- _WORK REQUEST_
Would you reproduce each line below exactly, leaving every picture out?

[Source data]
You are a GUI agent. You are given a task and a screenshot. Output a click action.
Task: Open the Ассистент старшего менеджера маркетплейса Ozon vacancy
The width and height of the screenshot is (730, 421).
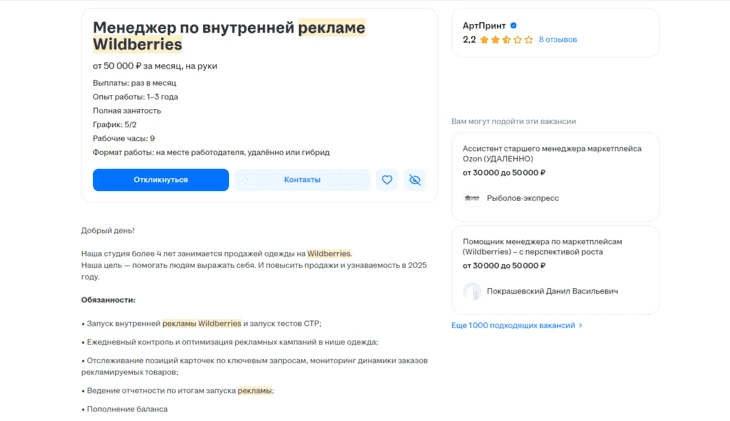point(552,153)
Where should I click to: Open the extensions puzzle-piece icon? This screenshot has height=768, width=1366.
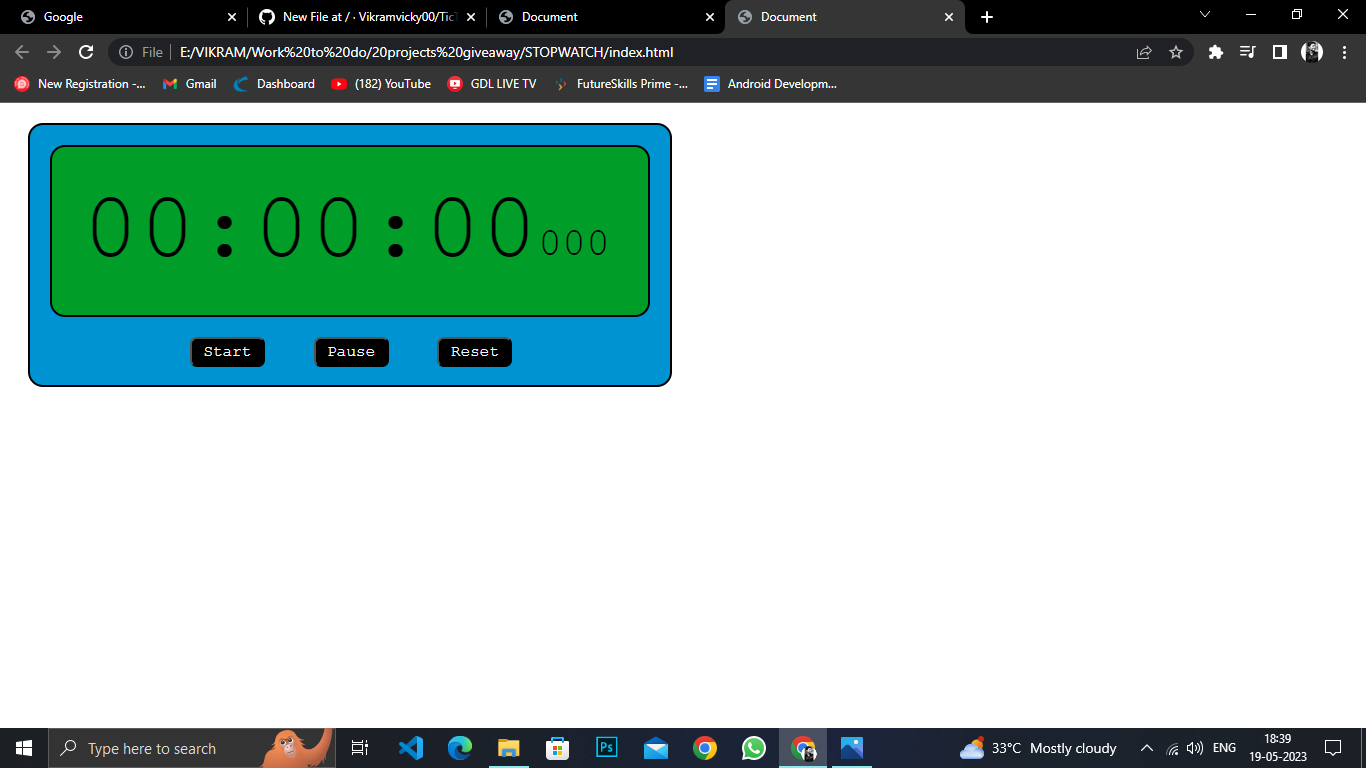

- _WRITTEN RESPONSE_
You are a GUI agent. You are given a task and a screenshot. Output a click action.
Task: Open the Ассистент старшего менеджера маркетплейса Ozon vacancy
The width and height of the screenshot is (730, 421).
point(552,153)
Where should I click to: Open the extensions puzzle-piece icon? This screenshot has height=768, width=1366.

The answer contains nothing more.